──────── INPUT MATERIAL

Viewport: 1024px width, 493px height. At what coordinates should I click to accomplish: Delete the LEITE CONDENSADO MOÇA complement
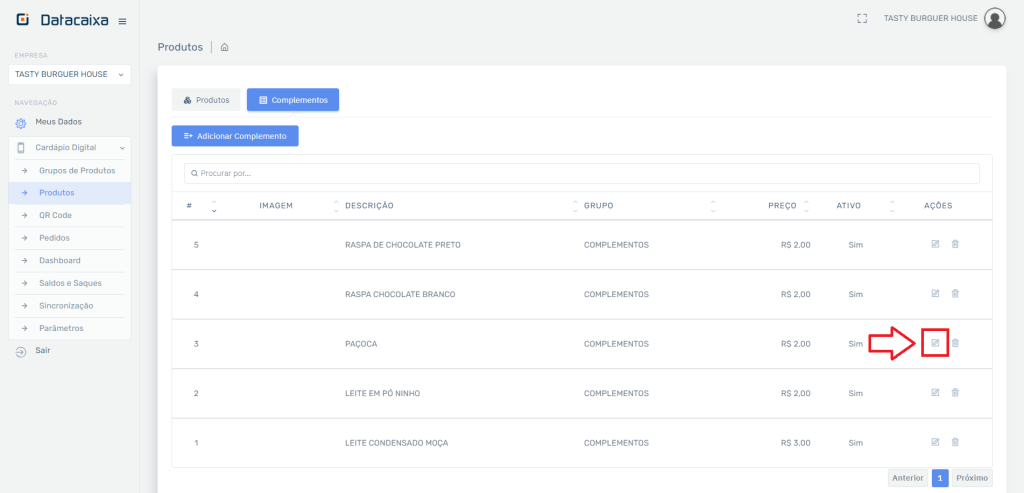click(x=955, y=442)
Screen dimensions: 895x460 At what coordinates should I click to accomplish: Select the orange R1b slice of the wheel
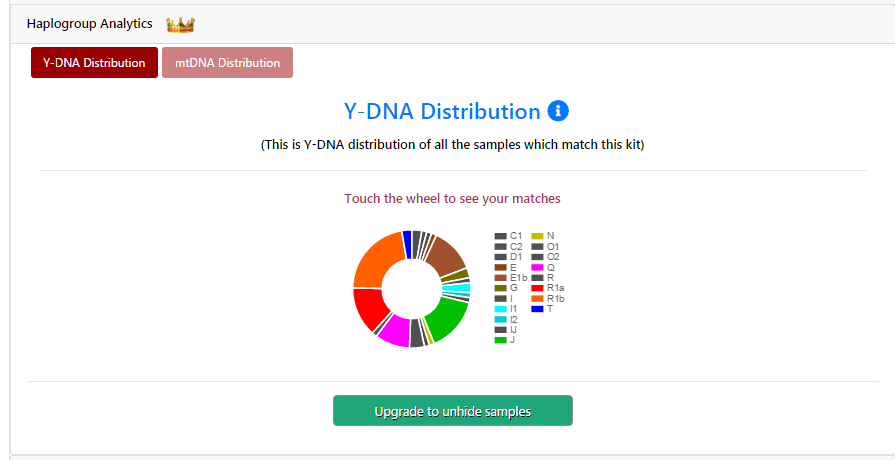point(375,257)
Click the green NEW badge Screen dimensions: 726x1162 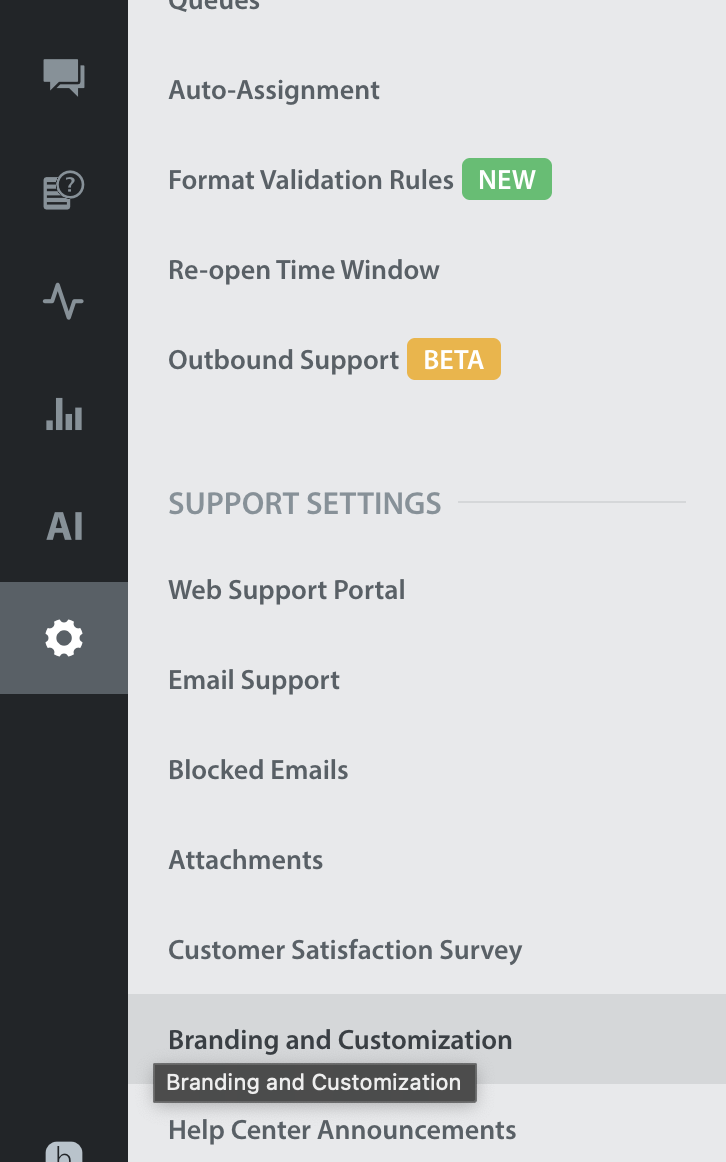click(506, 180)
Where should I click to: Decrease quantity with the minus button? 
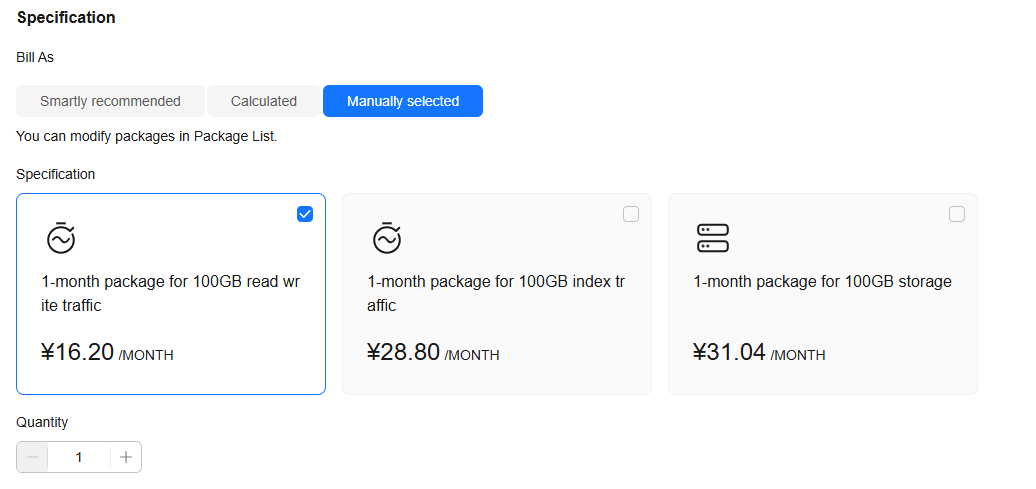pyautogui.click(x=33, y=457)
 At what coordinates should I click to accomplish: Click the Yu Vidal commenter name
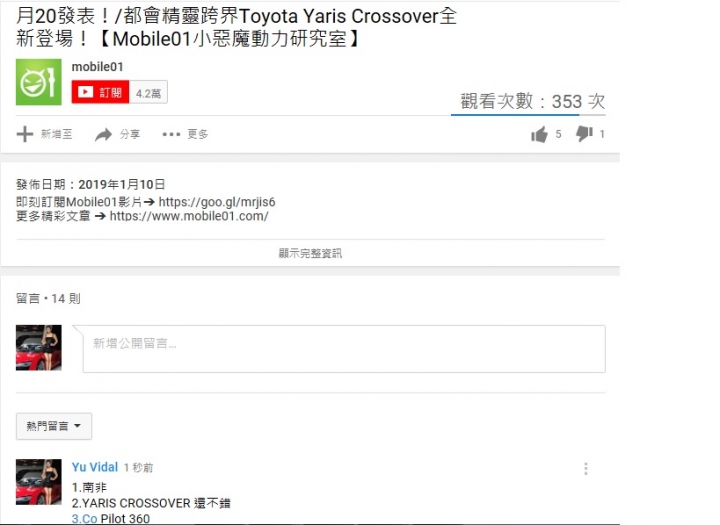pos(95,467)
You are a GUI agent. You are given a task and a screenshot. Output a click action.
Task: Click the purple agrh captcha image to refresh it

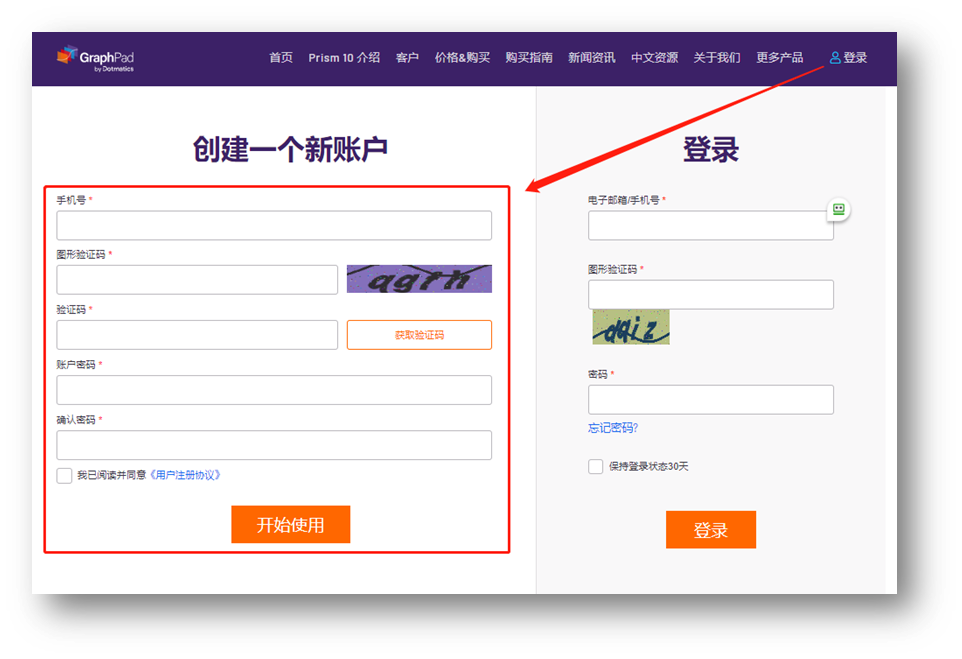(419, 278)
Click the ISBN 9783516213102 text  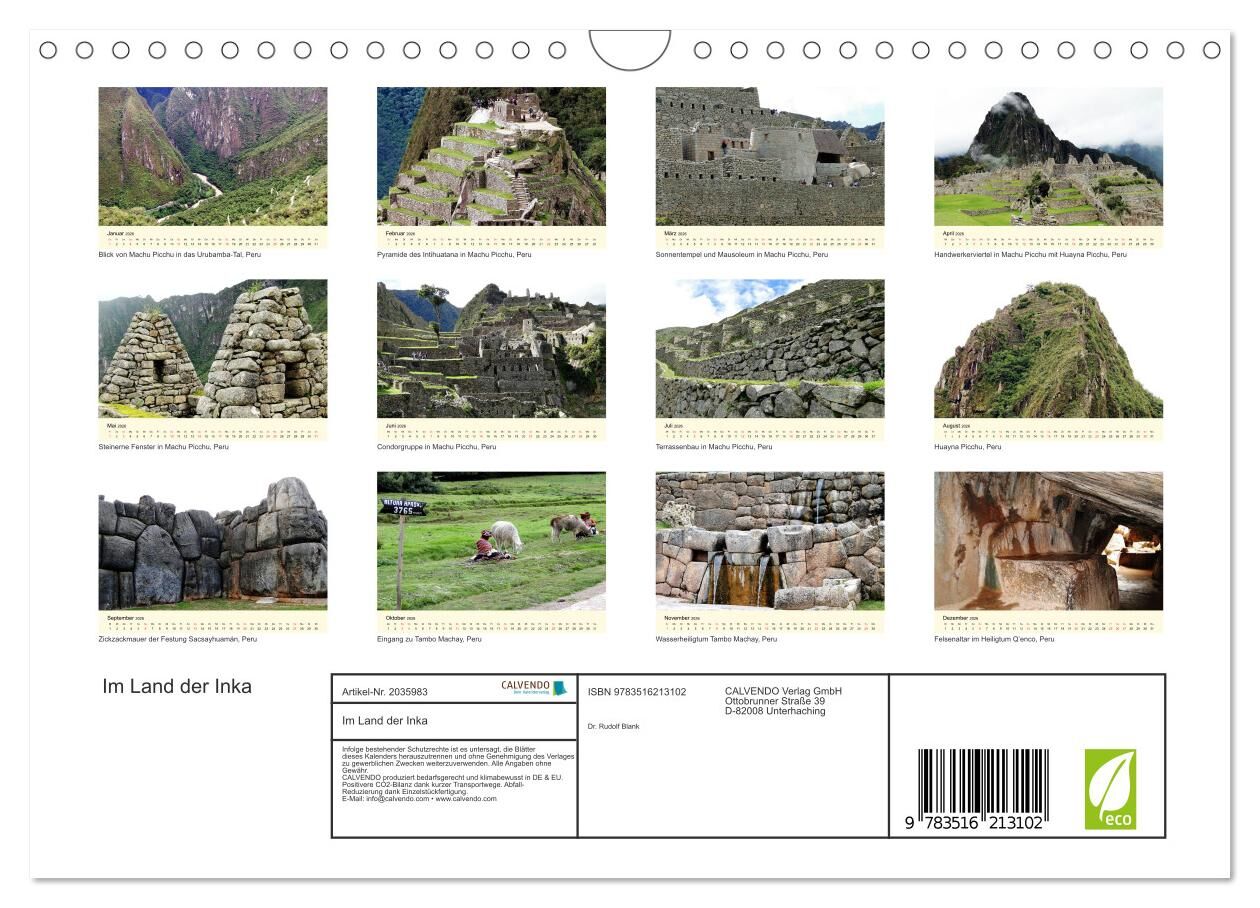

────────────────

§ **WORK TASK**
From the line containing "Where should I" to the last line of the entries, copy every line exactly, including both ends, and leave out the pictures.

§ **TASK OUTPUT**
Where should I click to: Decrease quantity with the minus button? 
pyautogui.click(x=33, y=457)
 At what coordinates should I click to accomplish: Click the Yu Vidal commenter name
pos(95,467)
You are a GUI agent. You are given a task and a screenshot. Output a click action.
Task: Click the purple agrh captcha image to refresh it

(419, 278)
Click the ISBN 9783516213102 text  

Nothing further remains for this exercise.